Parsing a .NET DataSet returned from a .NET Web Service in Java

Chris Dail picture Chris Dail · Apr 19, 2010 · Viewed 10.7k times · Source

I have to consume a .NET hosted web service from a Java application. Interoperability between the two is usually very good. The problem I'm running into is that the .NET application developer chose to expose data using the .NET DataSet object. There are lots of articles written as to why you should not do this and how it makes interoperability difficult:

My problem is that despite this not being recommended practice, I am stuck with having to consume a web service returning a DataSet with Java. When you generate a proxy for something like this with anything other than .NET you basically end up with an object that looks like this:

    @XmlElement(namespace = "http://www.w3.org/2001/XMLSchema", required = true)
    protected Schema schema;
    @XmlAnyElement(lax = true)
    protected Object any;

This first field is the actual schema that should describe the DataSet. When I process this using JAX-WS and JAXB in Java, it bring all of XS-Schema in as Java objects to be represented here. Walking the object tree of JAXB is possible but not pretty. The any field represents the raw XML for the DataSet that is in the schema specified by the schema.

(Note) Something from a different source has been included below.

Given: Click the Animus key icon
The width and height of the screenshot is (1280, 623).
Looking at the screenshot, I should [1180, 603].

The structure of the dataset is pretty consistent but the data types do change. I need access to the type information and the schema does vary from call to call. I've though of a few options but none seem like 'good' options.

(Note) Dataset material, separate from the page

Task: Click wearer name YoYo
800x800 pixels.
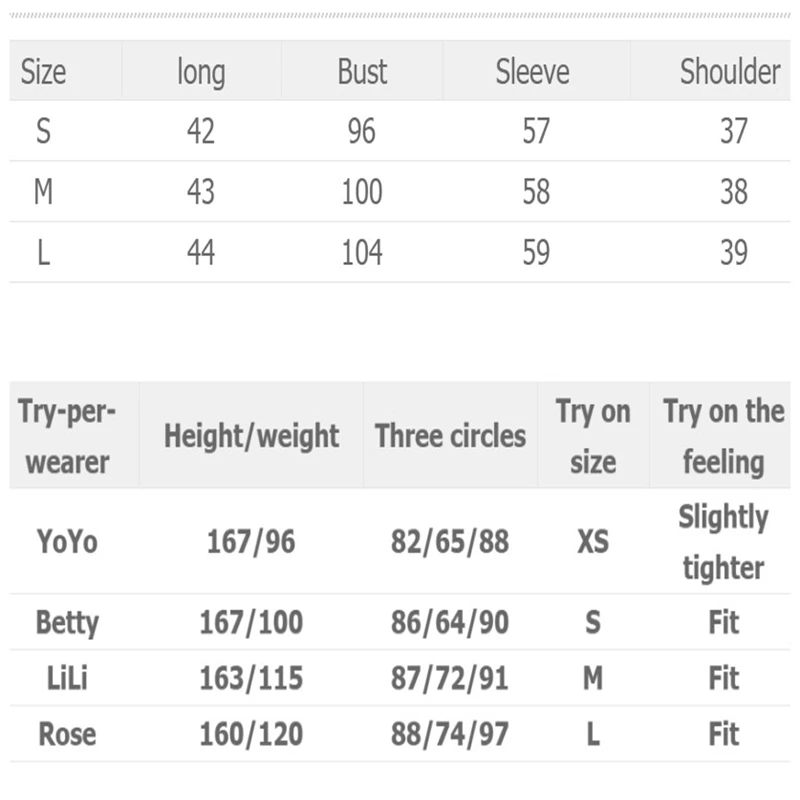Action: click(x=67, y=542)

  • Trying to generate Java objects from the schema using JAXB at runtime seems to be a bad idea. This would be way too slow since it would need to happen everytime.
  • Brute force walk the schema tree using the JAXB objects that JAX-WS brought in.
  • Maybe instead of using JAXB to parse the schema it would be easier to deal with it as XML and use XPath to try and find the type information I need.

Are there other options I have not considered? Is there a Java library to parse DataSet objects easily? What have other people done who may have similar situations?

Answer

Doobi picture Doobi · Apr 25, 2010

Unfortunately I don't think there's an easy answer here. What I would do is create a Proxy web service in .NET that you could call from Java that would receive the dataset, transform it into something more consumable and then return that to your Java code.